The film defies every expectation, never once following the expected path. In a lesser film, for instance, Aimee would try to get Sutter to stop drinking and perfect his behavior, but here, she actually starts drinking, too. She develops a dependency on alcohol and gets “worse,” in a sense (and, ultimately, Sutter realizes this and wants her to stay away from him, knowing that he’s bad news for her).
There’s also the expectation that Sutter and Aimee’s relationship will be tested by Sutter cheating on Aimee with Cassidy. Wrong again. The film instead presents a real impulse – at first, maybe Sutter does want to get back together with Cassidy, and Aimee is simply a temporary rebound relationship. We aren’t meant to judge Sutter because of that – the film presents this in an honest and understanding way. If he had his way in the beginning of the movie, he probably would forget about Aimee entirely and get back together with Cassidy. But the fact of the matter is, he can’t win her back. And, once he accepts that, he ends up falling in love with Aimee. You can think what you want about him, but, like an actual human being, Sutter is complex and has contradictory feelings about multiple people (The Spectacular Now allows every one of its characters to exist with these kinds of contradictions, just like this year’s Frances Ha and Before Midnight).
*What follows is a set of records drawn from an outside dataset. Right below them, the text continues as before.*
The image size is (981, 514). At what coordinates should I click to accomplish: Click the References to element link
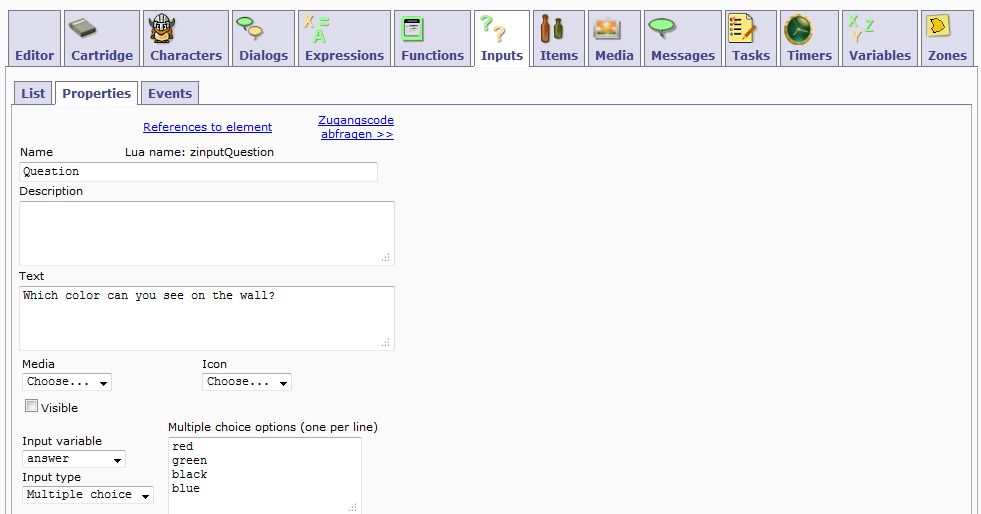(x=207, y=127)
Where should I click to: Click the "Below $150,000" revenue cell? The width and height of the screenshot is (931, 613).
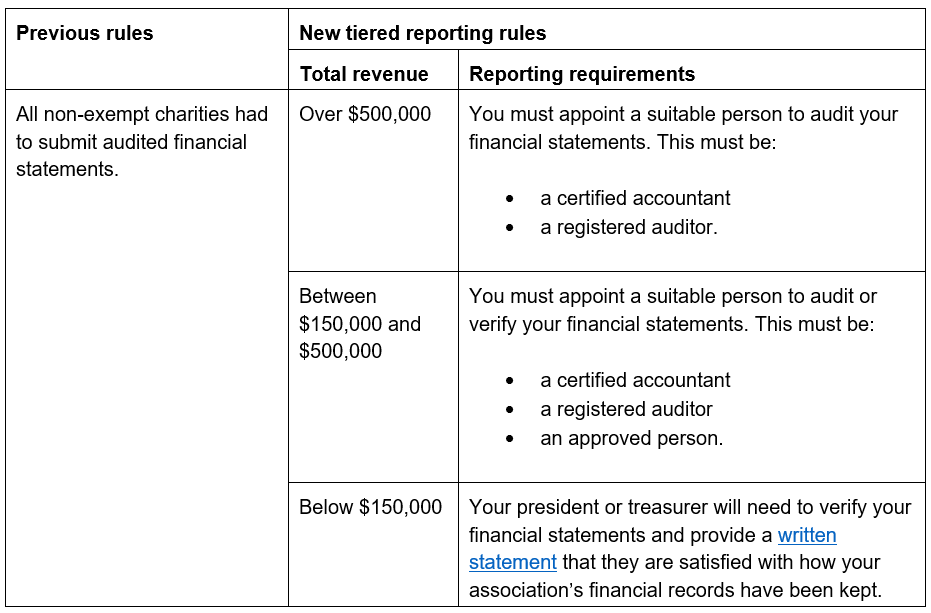tap(370, 507)
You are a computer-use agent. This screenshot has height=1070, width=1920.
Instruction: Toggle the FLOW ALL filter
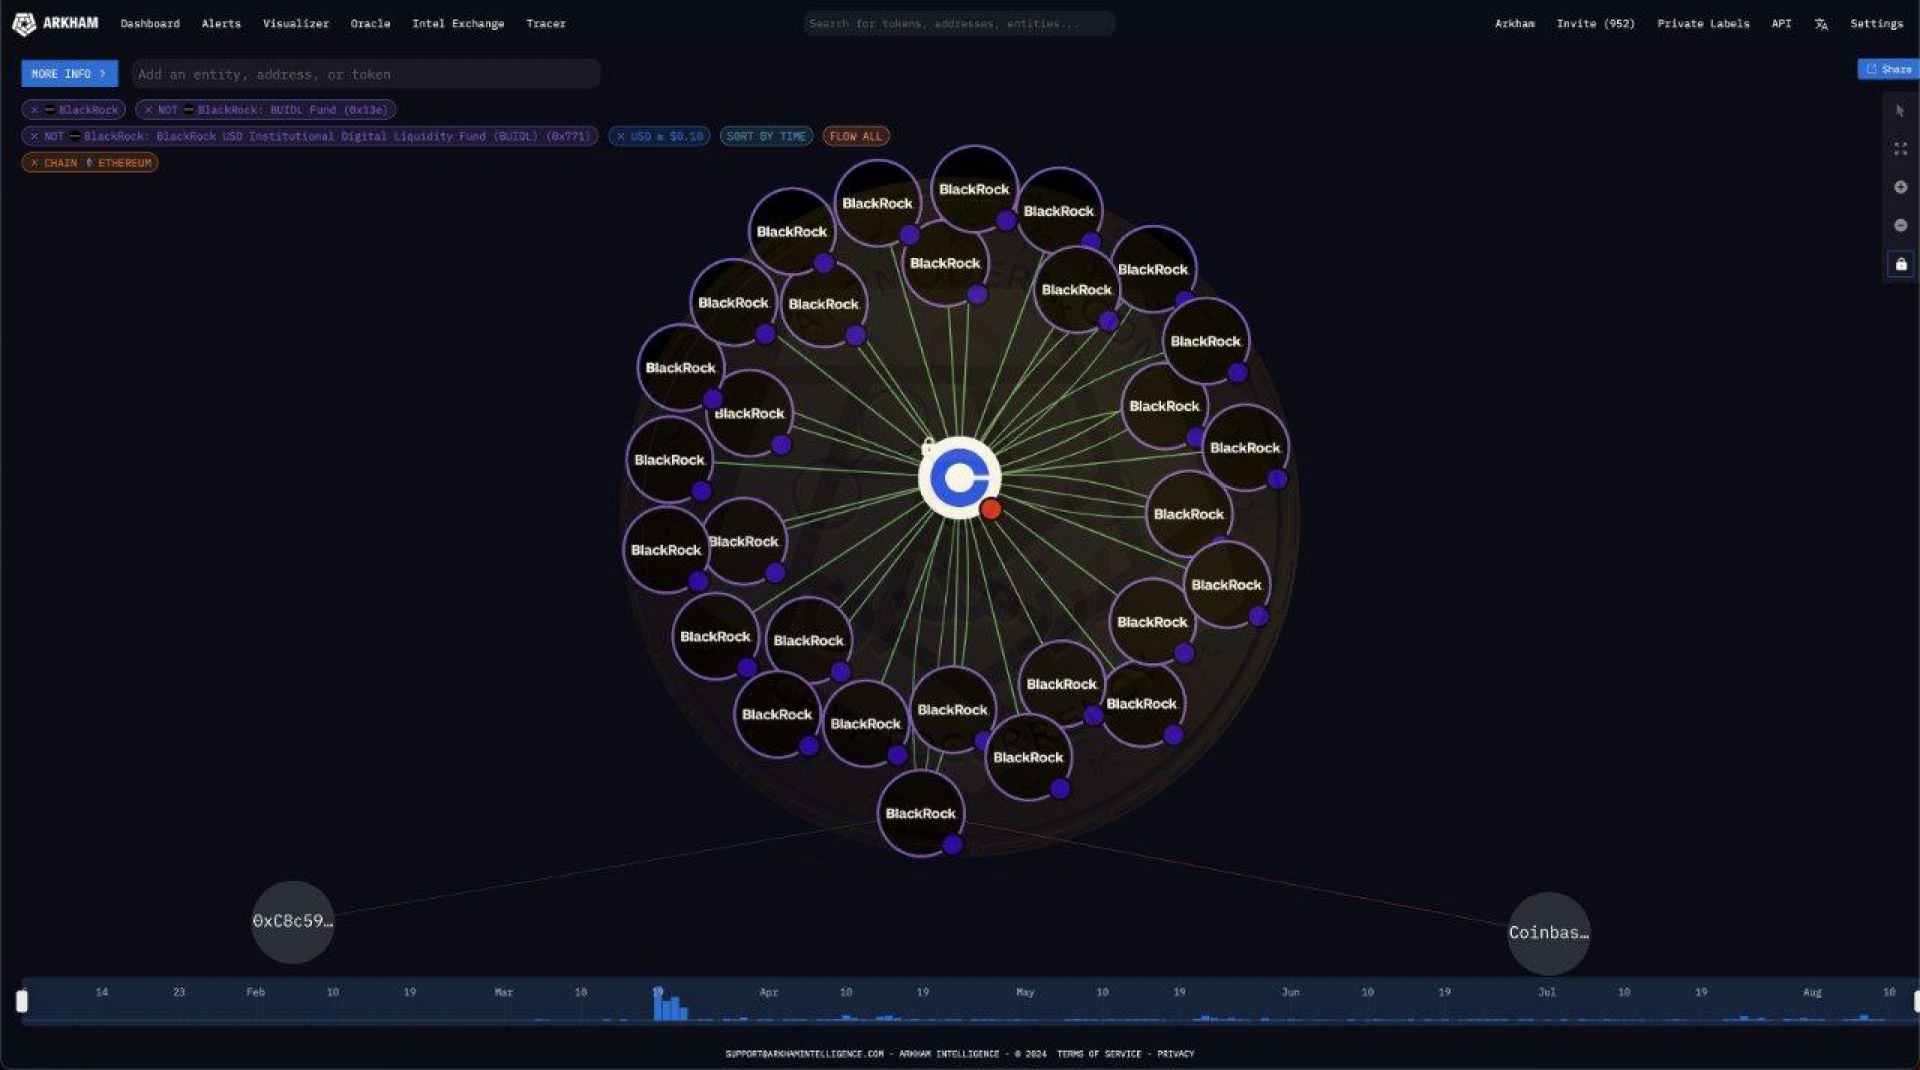click(x=856, y=136)
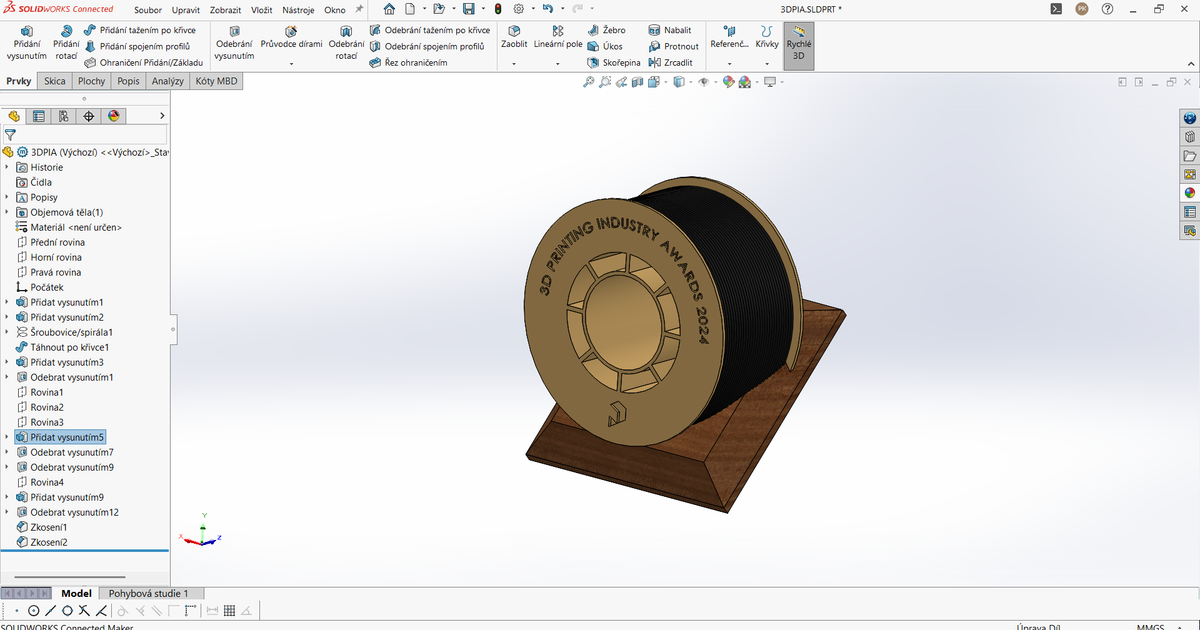The height and width of the screenshot is (630, 1200).
Task: Click Zoom to Fit in the view toolbar
Action: click(589, 82)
In perhaps the most powerful scene of the film, Sutter’s boss – who loves him as dearly as anyone else and turns a blind eye to his drinking habit – meets with Sutter in his office. The boss says he can only keep one employee at his store, and he wants Sutter to be his main employee. However, he asks Sutter to promise that he will not come to work under the influence of alcohol ever again. Sutter honestly tells him that he cannot make that promise, and you watch as the boss, who cares and loves Sutter deeply, wants to tell him to get it together, but he can’t – he’s not the young man’s father, and ultimately, he almost admires Sutter for his honesty. This is a tough scene. My heart breaks for both of these characters.
What works so well about all of these scenes is that we’re able to read the intentions and desires of each of these young people so clearly, as they try so hard to appear cool and act natural. The not-always-obvious social violence and exclusion that happens right before our eyes is articulated with such grace and complexity, and the oversimplification of social ostracization that occurs in even the best recent coming-of-age films (The Perks of Being a Wallflower) is completely absent from this film.
I’m not mentioning the wonderful passages of the film that involve Sutter visiting his father (the great Kyle Chandler), but suffice to say that The Spectacular Now never missteps. The director is James Ponsoldt, and I'll be first in line for his next film.